La Dame de Fer – Mais qui est-elle ?

Monique Hamelin

Depuis sa sortie en salle, les critiques, analyses et commentaires sur le film The Iron Lady ou La Dame de fer en traduction française ont envahi les médias. Que peut-on ajouter de nouveau aux nombreux commentaires déjà publiés ?

Thatcher  reste la première femme à diriger un parti politique au Royaume-Uni en1975, et la seule femme à ce jour, à avoir dirigé le pays par la suite (1979-1990). Meryl Streep  nous fait aimer-détester à nouveau cette politicienne conservatrice qui laissait peu de gens indifférents durant ses années de pouvoir.

Mais qu’en est-il réellement de Margaret Roberts Thatcher ? Est-ce que ce film nous permet de mieux cerner la femme derrière l’image, tant celle d’hier que celle d’aujourd’hui ? Quels ont été son importance, son héritage ? Comment Phyllida Lloyd, la réalisatrice, Abi Morgan la scénariste et Meryl Streep, l’actrice qui personnifie non pas la jeune fille, mais la femme mature, comment ces femmes nous font-elles connaître celle qui a imprimé sa marque et que nombre de politiciens ont essayé d’imiter par la suite ? Car outre la magie de retrouver à l’écran dans sa version originale la voix, l’intonation on ne peut plus British, le port de tête, le geste, les costumes, les couleurs portées par la Dame de fer, que savons-nous de nouveau de cette femme qui fut la première dans le monde occidental à occuper un poste de première ministre et qui garda si longtemps le pouvoir que l’on tente encore d’éradiquer son legs conservateur ?

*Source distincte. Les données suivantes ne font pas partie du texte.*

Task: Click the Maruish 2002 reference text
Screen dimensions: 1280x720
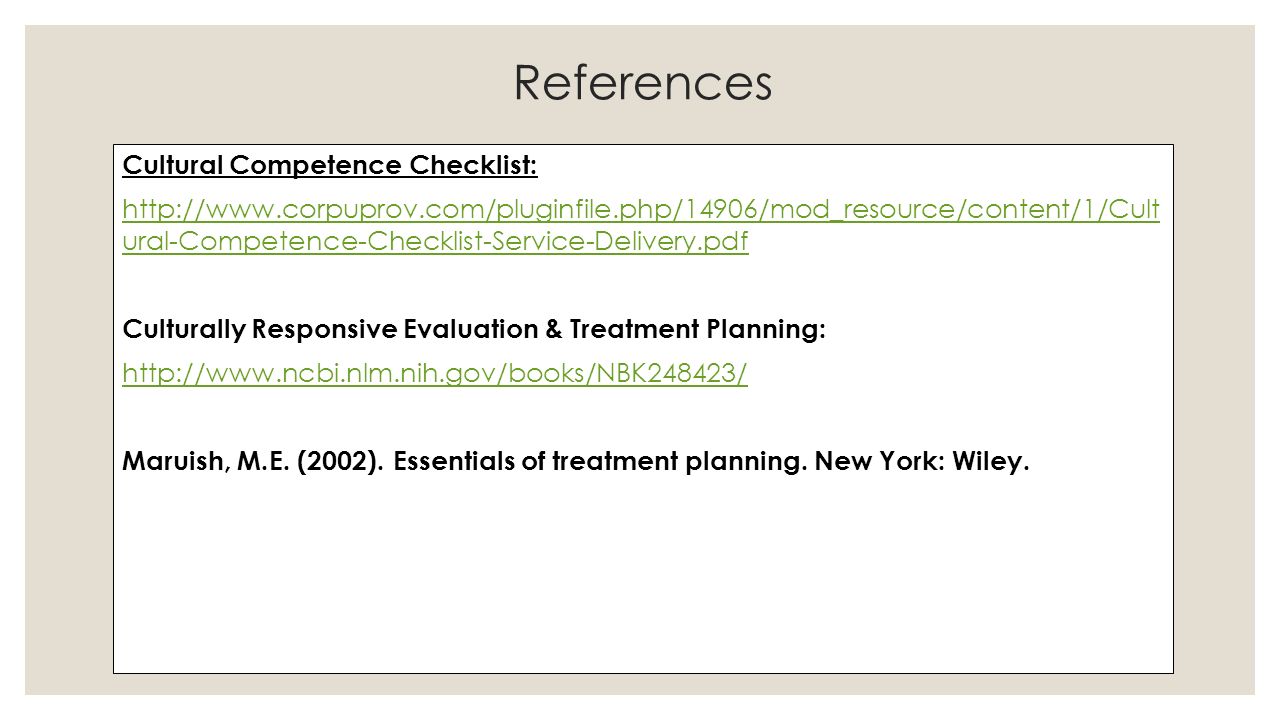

Dans son discours d’acceptation du BAFTA 2012 (British Academy of Films and Television Arts)1 Meryl Streep rappelle que — « le sort, le destin des gens célèbres est d’être mal compris. Le film La Dame de fer veut regarder la vie de Margaret Thatcher de l’intérieur vers l’extérieur en montrant quelque chose de vrai, peut-être quelque chose de caché, mais quelque chose de véridique. »2 Dans ce sens, le choix de montrer la relation de la Dame avec son mari est quelque chose de nouveau. On le voyait occasionnellement à ses côtés aux informations, mais on ne savait pas quel avait été son rôle dans sa vie ou la nature de leur relation. Nous apprenons donc qu’il a soutenu sa femme tout au long de sa carrière. Dans un certain sens, c’était lui l’homme à la maison !

Si la Dame de fer ne se disait pas féministe, on peut dire qu’elle a fait des choix de femme libérée dans sa vie personnelle et des choix très conservateurs dans ses politiques économiques et sociales. Choisir d’exercer une carrière avec l’arrivée des enfants était atypique pour l’époque (1953), tout comme choisir de militer dans un parti politique (fin des années 1940 et cinquante). Accéder à une classe sociale plus élevée est chose rare au Royaume-Uni. Même si je ne partage pas ses valeurs au regard des politiques sociales, il faut reconnaître qu’elle a lutté pour obtenir la direction du parti et la place de Première Ministre. Elle avait une vision, elle a décidé de mettre en action ses pensées. Et les brèves capsules sur ces époques nous permettent à peine d’entrevoir cela, car ils sont plutôt superficiels. C’est là, à mon sens, une des faiblesses du film. Je serais tentée d’ajouter : qui trop embrasse mal étreint. Et là, ce n’est pas non plus faire justice au film ou à Thatcher. Elle a pris le pays alors qu’il était dans une période sombre, il y avait eu 10 ans de crise sociale, économique et culturelle, elle lui a redonné une marge de manœuvre. Après la guerre des Malouines, bien qu’impopulaire à cause de ses politiques dans un mouvement de patriotisme, elle est réélue, et poursuit ses politiques  et elle perd la direction du parti alors que des émeutes surviennent un peu partout au pays contre une de ses politiques très régressives envers les classes moins favorisées.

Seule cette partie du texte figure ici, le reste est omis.